Emerson–Taylor-Bradley School District (ETBSD) is a public school district headquartered in Taylor, Arkansas, United States. The school district supports more than 950 students in prekindergarten through grade 12 in the 2015-2016 school year by employing more than 250 faculty and staff on a full time equivalent basis for its six schools.

The school district encompasses 291.69 mi2 of land, in Columbia County and Lafayette County, and it serves all of Emerson, Taylor, and Bradley.

== History ==
It was established on July 1, 2004 as the Emerson-Taylor School District by the consolidation of the Emerson School District and the Taylor School District.

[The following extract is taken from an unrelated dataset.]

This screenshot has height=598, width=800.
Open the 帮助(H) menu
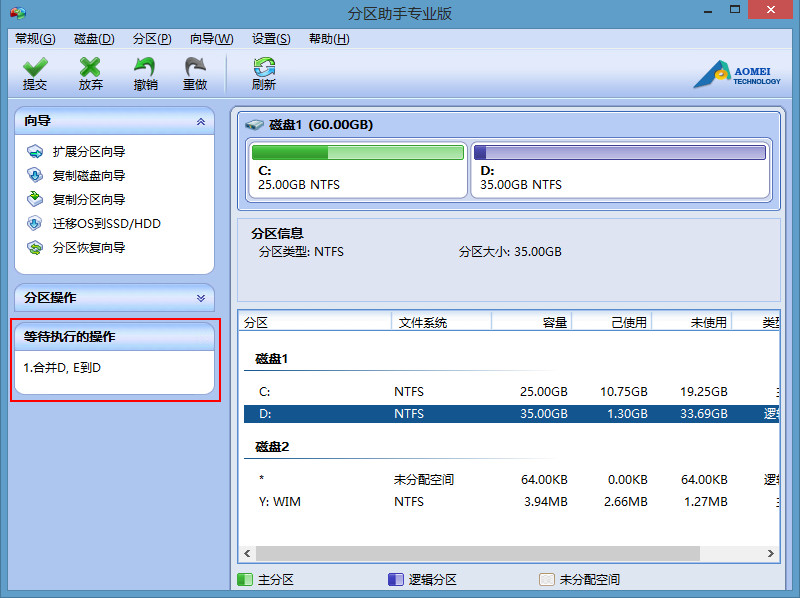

Gary Hines, the superintendent of Emerson-Taylor at the time, had argued in favor of the consolidation with the Bradley School District, citing the proximity between Bradley and Taylor. Bradley was seeking consolidation, as by 2013 it had only 357 students. The state had a law stating that a merger would be forced if any school district had fewer than 350 students for three or more years. The Emerson-Taylor and the Bradley school districts jointly requested a merger. In May 2013 the Arkansas Board of Education approved the district's merger with the Emerson-Taylor district, resulting in the Emerson-Taylor-Bradley School District effective July 1, 2013. In the hearing on consolidation, Mark Keith, the superintendent of the Lafayette County School District, argued that Bradley should have consolidated with his district and stated his opposition to the consolidation with Emerson-Taylor. Gammye Moore, the Bradley superintendent, became the assistant superintendent of Emerson-Taylor-Bradley while Hines remained as the superintendent.

== Schools ==
Emerson–Taylor-Bradley secondary schools compete in interschool activities at the junior high and high schools in the 1A 7 East conference administered by the Arkansas Activities Association. The mascot for Emerson schools is the Pirate, for Taylor schools, the Tiger, and for Bradley schools, the "Bear" serves as the athletic emblem.

Secondary:
- Emerson High School, based in Emerson and serving more than 125 students in grades 7 through 12.
- Taylor High School, based in Taylor and serving more than 150 students in grades 7 through 12.
- Bradley High School, based in Bradley and serving more than 150 students in grades 7 through 12

Primary:
- Emerson Elementary School, based in Emerson and serving more than 180 students in prekindergarten through grade 6.
- Taylor Elementary School, based in Taylor and serving more than 200 students in prekindergarten through grade 6.
- Bradley Elementary School, based in Bradley and serving more than 150 students in prekindergarten through grade 6.